Stated problem: Quote the lines starting at the one that contains "Viewport: 1166px width, 948px height." and ending after the one that contains "Action: click(71, 344)", leaving out any pictures.

Data shown:

----------

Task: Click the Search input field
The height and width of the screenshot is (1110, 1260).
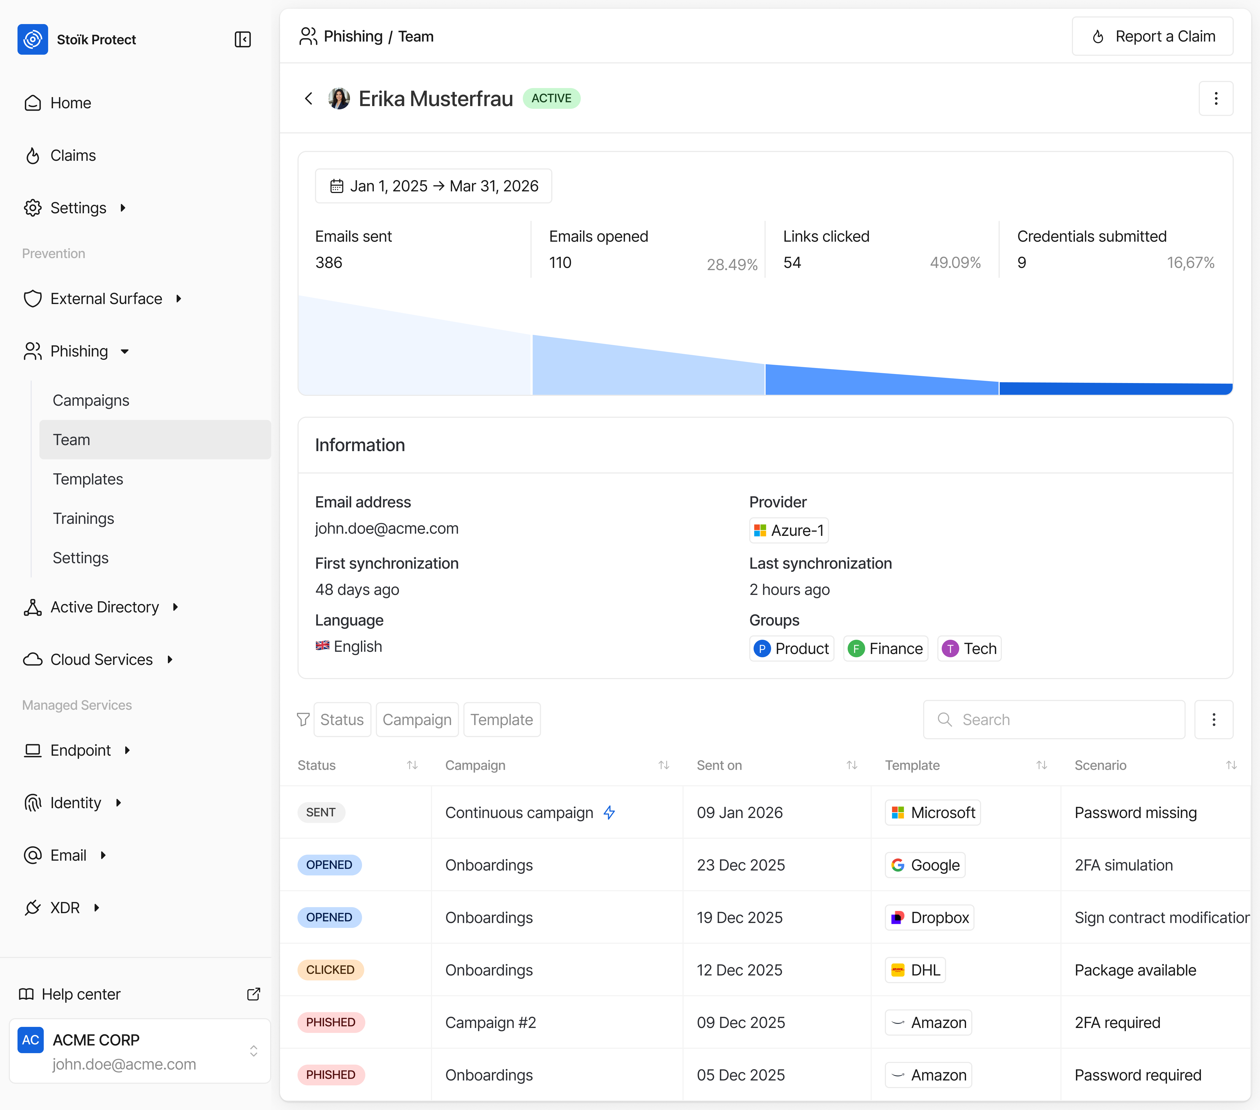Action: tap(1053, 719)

----------

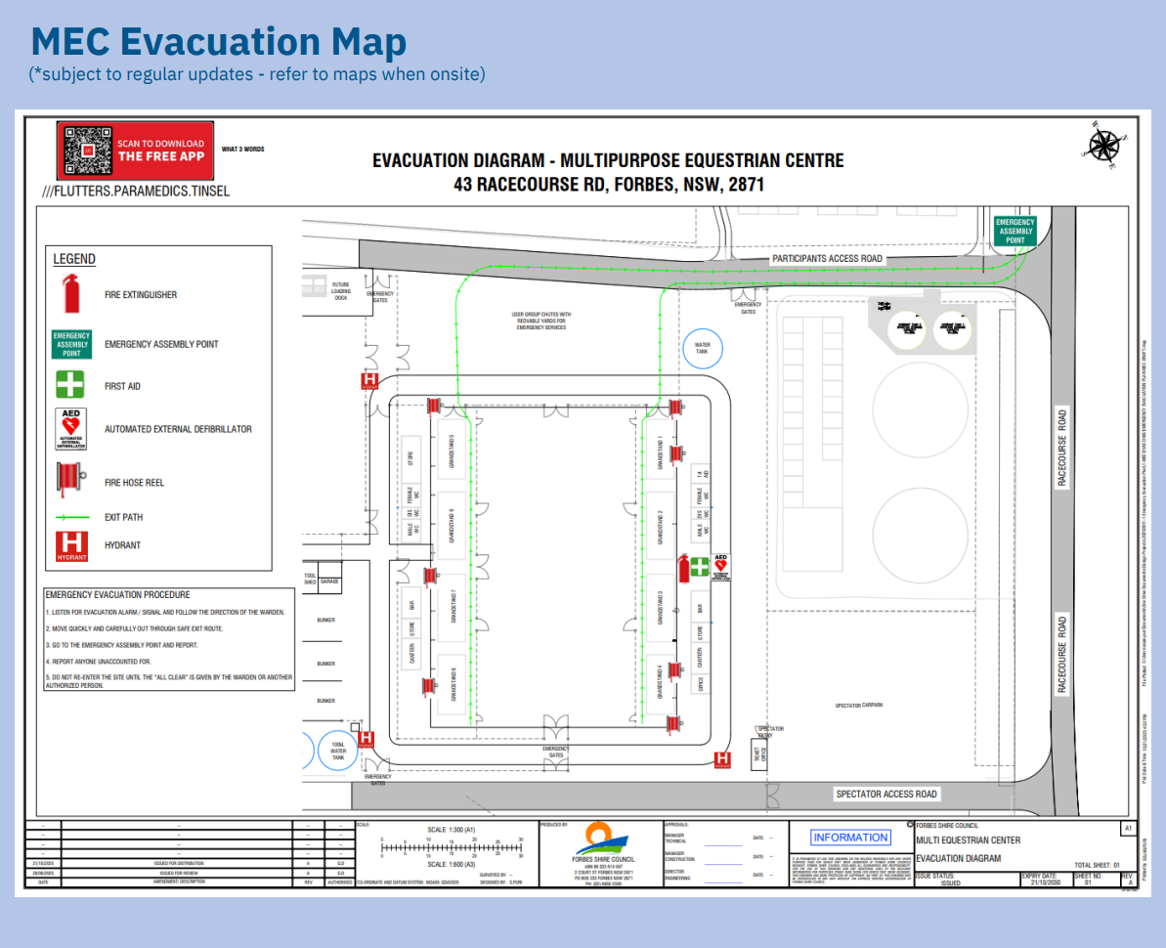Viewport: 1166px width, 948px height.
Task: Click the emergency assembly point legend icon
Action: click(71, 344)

----------

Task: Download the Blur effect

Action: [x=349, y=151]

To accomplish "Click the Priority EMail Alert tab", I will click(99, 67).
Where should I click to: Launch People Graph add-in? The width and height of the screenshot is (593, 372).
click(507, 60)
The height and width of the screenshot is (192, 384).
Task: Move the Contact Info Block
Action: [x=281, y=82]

----------

Right answer:
Viewport: 1166px width, 948px height.
Task: Click the emergency assembly point legend icon
Action: click(71, 344)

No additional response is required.